[Stored records]
▶

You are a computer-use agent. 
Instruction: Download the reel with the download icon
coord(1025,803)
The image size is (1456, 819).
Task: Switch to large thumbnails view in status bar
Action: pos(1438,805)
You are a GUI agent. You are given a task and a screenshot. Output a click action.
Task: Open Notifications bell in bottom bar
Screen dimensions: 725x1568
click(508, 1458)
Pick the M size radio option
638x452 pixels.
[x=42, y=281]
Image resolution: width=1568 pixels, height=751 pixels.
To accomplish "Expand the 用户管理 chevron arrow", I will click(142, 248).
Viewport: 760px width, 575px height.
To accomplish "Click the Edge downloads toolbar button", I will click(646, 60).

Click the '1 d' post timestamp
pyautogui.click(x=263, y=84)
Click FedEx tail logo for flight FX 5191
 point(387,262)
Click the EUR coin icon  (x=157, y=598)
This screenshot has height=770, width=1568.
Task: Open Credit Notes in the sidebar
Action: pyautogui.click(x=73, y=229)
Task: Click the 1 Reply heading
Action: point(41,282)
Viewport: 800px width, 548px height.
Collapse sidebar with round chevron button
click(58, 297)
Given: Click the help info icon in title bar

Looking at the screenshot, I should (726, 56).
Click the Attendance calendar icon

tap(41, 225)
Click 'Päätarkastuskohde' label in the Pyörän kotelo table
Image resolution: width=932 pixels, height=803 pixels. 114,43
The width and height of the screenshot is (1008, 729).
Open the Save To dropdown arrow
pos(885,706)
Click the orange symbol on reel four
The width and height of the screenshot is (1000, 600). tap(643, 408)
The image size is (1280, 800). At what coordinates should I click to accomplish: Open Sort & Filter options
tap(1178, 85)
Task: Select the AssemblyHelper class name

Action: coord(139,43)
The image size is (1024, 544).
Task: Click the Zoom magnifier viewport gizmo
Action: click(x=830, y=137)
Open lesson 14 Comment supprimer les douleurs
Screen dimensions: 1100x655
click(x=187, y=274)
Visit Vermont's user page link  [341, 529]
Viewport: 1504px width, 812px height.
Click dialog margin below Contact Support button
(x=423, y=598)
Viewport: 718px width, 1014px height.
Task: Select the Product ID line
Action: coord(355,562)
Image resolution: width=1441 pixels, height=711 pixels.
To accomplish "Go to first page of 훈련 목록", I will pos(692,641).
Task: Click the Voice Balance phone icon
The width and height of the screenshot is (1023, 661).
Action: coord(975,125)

◀

• Exercise requirements: Echo every line of the stored records listed above, character for character.

• Answer to this task:
You are a computer-use agent. 
Instruction: Download the reel with the download icon
coord(1025,803)
The image size is (1456, 819).
Task: Switch to large thumbnails view in status bar
Action: pos(1438,805)
You are a GUI agent. You are given a task and a screenshot. Output a click action.
Task: Open Notifications bell in bottom bar
Screen dimensions: 725x1568
click(508, 1458)
Pick the M size radio option
638x452 pixels.
[x=42, y=281]
Image resolution: width=1568 pixels, height=751 pixels.
To accomplish "Expand the 用户管理 chevron arrow", I will click(142, 248).
Viewport: 760px width, 575px height.
To accomplish "Click the Edge downloads toolbar button", I will click(646, 60).

Click the '1 d' post timestamp
pyautogui.click(x=263, y=84)
Click FedEx tail logo for flight FX 5191
 point(387,262)
Click the EUR coin icon  (x=157, y=598)
This screenshot has height=770, width=1568.
Task: Open Credit Notes in the sidebar
Action: pyautogui.click(x=73, y=229)
Task: Click the 1 Reply heading
Action: point(41,282)
Viewport: 800px width, 548px height.
Collapse sidebar with round chevron button
click(58, 297)
Given: Click the help info icon in title bar

Looking at the screenshot, I should (726, 56).
Click the Attendance calendar icon

tap(41, 225)
Click 'Päätarkastuskohde' label in the Pyörän kotelo table
Image resolution: width=932 pixels, height=803 pixels. 114,43
The width and height of the screenshot is (1008, 729).
Open the Save To dropdown arrow
pos(885,706)
Click the orange symbol on reel four
The width and height of the screenshot is (1000, 600). tap(643, 408)
The image size is (1280, 800). At what coordinates should I click to accomplish: Open Sort & Filter options
tap(1178, 85)
Task: Select the AssemblyHelper class name

Action: coord(139,43)
The image size is (1024, 544).
Task: Click the Zoom magnifier viewport gizmo
Action: click(x=830, y=137)
Open lesson 14 Comment supprimer les douleurs
Screen dimensions: 1100x655
click(x=187, y=274)
Visit Vermont's user page link  [341, 529]
Viewport: 1504px width, 812px height.
Click dialog margin below Contact Support button
(x=423, y=598)
Viewport: 718px width, 1014px height.
Task: Select the Product ID line
Action: coord(355,562)
Image resolution: width=1441 pixels, height=711 pixels.
To accomplish "Go to first page of 훈련 목록", I will pos(692,641).
Task: Click the Voice Balance phone icon
The width and height of the screenshot is (1023, 661).
Action: coord(975,125)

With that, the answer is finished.